Today's topic is the march of time.
It's running out, btw. And many of us are confronted with a terrible
fact – we have utterly failed to read most of the world's
indispensable fiction. We are going to die without having read
Milton, Thackeray, one or all of the Brontes, the funniest Austen
novel, and that book of Audrey Lorde poems that has sat and will sit
invitingly on a poetry section shelf.
I've decided to come clean
and reveal a representative sample of the embarrassing gaps in my
education and therefore the loosening joints in my life of the mind.

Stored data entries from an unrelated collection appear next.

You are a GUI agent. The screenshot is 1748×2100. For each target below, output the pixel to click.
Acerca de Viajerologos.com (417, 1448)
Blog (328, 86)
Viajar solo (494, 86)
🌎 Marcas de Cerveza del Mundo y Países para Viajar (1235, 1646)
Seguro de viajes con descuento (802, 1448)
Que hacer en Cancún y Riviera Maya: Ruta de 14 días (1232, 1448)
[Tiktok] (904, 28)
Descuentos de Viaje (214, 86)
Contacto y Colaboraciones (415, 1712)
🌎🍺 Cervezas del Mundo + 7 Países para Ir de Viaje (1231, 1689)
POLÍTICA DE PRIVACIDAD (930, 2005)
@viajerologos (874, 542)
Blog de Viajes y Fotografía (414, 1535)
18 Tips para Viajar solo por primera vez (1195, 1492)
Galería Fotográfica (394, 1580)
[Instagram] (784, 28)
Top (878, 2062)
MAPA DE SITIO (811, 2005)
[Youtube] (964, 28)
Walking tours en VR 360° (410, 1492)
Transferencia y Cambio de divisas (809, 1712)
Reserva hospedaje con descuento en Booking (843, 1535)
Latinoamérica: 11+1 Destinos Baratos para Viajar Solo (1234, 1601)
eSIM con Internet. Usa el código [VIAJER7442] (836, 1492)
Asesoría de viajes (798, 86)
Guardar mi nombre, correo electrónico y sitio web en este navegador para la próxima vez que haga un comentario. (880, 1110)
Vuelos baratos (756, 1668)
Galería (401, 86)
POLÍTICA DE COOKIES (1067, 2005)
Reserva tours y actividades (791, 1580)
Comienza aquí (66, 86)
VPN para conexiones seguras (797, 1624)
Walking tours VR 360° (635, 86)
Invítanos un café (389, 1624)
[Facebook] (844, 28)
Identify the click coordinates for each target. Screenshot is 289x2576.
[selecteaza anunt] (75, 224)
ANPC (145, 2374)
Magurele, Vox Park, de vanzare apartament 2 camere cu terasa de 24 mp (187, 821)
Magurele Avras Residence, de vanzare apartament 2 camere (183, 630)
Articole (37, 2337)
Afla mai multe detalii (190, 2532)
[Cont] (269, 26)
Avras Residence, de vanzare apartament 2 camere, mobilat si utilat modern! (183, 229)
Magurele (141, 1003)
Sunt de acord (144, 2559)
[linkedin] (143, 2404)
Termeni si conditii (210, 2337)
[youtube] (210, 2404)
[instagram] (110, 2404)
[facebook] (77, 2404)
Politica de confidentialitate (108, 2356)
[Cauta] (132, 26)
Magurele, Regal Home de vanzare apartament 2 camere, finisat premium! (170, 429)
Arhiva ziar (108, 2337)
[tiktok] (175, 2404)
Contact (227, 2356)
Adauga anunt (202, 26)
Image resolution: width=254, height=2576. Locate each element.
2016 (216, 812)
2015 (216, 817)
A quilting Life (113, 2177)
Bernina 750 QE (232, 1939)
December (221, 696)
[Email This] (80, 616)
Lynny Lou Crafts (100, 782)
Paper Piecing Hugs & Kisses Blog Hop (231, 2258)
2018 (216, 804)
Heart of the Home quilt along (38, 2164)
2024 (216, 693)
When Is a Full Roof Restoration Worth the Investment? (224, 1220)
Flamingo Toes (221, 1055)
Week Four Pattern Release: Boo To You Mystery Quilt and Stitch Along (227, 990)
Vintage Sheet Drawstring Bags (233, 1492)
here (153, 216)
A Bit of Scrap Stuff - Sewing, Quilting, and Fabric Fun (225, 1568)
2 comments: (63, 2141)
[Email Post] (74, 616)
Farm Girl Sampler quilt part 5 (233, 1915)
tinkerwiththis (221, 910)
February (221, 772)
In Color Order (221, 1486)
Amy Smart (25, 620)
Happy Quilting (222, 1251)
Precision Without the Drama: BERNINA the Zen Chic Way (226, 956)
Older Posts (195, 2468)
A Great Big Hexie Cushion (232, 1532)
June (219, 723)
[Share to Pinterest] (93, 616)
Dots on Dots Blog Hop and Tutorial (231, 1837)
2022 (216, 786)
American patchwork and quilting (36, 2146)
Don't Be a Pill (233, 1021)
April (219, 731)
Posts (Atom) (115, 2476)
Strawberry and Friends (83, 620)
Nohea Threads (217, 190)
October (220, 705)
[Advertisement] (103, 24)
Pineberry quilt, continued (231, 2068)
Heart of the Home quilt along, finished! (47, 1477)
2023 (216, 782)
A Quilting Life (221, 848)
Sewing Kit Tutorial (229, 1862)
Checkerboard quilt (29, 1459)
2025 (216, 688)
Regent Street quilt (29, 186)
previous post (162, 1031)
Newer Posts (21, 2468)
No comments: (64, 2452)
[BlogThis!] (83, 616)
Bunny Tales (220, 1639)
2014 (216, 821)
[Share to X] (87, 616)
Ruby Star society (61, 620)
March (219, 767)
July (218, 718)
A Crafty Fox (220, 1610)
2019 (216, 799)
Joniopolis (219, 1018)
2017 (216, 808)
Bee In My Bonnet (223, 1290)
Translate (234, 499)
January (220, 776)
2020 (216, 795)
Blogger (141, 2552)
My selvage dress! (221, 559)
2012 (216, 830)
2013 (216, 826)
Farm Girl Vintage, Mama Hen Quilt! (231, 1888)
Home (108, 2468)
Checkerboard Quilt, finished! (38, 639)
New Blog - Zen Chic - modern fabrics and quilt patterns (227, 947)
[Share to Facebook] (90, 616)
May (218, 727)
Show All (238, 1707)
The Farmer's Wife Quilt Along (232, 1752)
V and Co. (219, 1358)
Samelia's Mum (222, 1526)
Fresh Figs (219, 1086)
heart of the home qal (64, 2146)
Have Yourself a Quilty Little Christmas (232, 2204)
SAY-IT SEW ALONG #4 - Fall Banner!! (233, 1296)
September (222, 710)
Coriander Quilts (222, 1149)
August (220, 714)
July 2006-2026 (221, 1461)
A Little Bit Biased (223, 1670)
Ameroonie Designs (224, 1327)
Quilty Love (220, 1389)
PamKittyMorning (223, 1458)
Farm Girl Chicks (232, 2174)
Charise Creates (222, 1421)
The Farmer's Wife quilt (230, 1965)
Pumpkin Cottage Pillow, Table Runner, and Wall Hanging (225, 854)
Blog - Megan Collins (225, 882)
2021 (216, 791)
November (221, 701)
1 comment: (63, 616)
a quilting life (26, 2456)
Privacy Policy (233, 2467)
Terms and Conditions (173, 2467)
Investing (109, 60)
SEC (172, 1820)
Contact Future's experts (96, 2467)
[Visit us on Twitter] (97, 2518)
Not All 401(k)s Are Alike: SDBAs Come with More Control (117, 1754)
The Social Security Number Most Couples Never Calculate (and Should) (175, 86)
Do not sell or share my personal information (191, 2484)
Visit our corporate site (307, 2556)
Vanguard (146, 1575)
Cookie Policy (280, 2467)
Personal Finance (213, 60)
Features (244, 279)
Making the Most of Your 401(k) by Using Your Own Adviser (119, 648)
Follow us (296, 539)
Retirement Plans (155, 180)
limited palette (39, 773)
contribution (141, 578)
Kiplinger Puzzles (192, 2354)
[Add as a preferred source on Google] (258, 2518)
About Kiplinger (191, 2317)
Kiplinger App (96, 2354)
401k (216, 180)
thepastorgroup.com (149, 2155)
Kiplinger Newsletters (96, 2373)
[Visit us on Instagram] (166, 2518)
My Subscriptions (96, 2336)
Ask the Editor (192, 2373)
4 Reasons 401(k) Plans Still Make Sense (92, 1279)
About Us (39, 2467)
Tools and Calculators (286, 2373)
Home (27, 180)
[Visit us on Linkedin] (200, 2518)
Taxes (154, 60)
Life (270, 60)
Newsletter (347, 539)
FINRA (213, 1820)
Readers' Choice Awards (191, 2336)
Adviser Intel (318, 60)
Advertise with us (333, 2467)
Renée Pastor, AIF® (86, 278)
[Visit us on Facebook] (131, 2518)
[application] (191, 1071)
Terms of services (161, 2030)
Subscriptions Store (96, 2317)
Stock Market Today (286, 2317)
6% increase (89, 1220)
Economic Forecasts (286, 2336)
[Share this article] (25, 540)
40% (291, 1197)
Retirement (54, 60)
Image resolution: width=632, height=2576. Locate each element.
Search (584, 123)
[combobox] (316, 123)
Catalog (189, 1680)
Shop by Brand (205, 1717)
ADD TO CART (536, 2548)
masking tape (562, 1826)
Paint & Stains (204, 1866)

Let's start with ten novels I'm embarrassed that I haven't read but
am simultaneously defiant and won't read them if I live to be 105.
Moby Dick – I'm just
not gonna read the damn thing, I don't care about whaling, and while
today's blog may be a counter example I know when to quit
Anything by Charles
Dickens – I've gotten more than 50 pages into Oliver Twist and I
get where its going and even if it a big surprise, it wouldn't
surprise me that much. I could be wrong but the first 20-30 pages of
a “Tale of Two Cities” rivals the sparkling conversation of
Calvin Coolidge.
Tristram Shandy –
Laurence Sterne
Don Quixote - Cervantes
Portrait of a Lady –
Henry James
USA Trilogy – John
Dos Passos
The Heart is a Lonely
Hunter - Carson McCullers
Anything by Joyce Carol
Oats
My Antonia – Willa
Cather
Crime and Punishment –
Dostoyevsky
I promise to never read
these books, and to resist any & all hectoring from my many
better-educated friends who may attempt hopeless sighs and gaze at me
with the rare and burning mixture of pity and condescension.
But wait, there's more:
Here's the top ten classics I have not read, and feel chagrined about
& harbor secret though vague plans to rectify the situation:
Middlemarch – George
Elliot
Neither Huck Finn or
Tom Sawyer – now that's embarrassing
Jane Eyre – Charlotte
Bronte
Marcel Proust – well
there is a slight dispensation since I'm not over 60
Ulysses – James Joyce
What Maisie Knew –
Henry James
Beloved – Toni
Morrison
The Autobiography of
Malcolm X
Vanity Fair –William
Thackeray
Not a word of William
Faulkner – an accomplishment if a ghastly one
Middlemarch and Jane Eyre
are at the top of the list, I've read lots of Henry James so I'll get
around to Maisie. Why Faulkner scares the shit outta me I cannot
say, but he does. I'm vain, superficial, callow, and snobby enough to
read Ulysses just so I can claim I did it. These qualities got me
through the first 150 pages of War and Peace (numerous times) before
the thing got airborne and flew me to page 1564 before I klnew what hit me. Why, you might ask would I
eschew Carson McCuller's masterpiece? They made a movie of it, and I
began to ball during the opening credits. If I'm gonna collapse in a
blubbering tribute to the unrecognized tragedy and unacknowledged
pain and the grief of our waste of life's impermanence, I prefer to
do so at the climatic recognition scene and not so much through the
entire book.
All great novels break your
heart, they wound and mend. In E.M.Foster's “A Passage to India”
a chapter opens with this line: “Some hundreds of miles westward of
the Marabar Hills, and two years later in time, Professor Narayan
Godbole stands in the presence of God.” I was disappointed to learn
this was metaphorical, because by this time in the novel I was
interested to know what God would actually say to Godbole.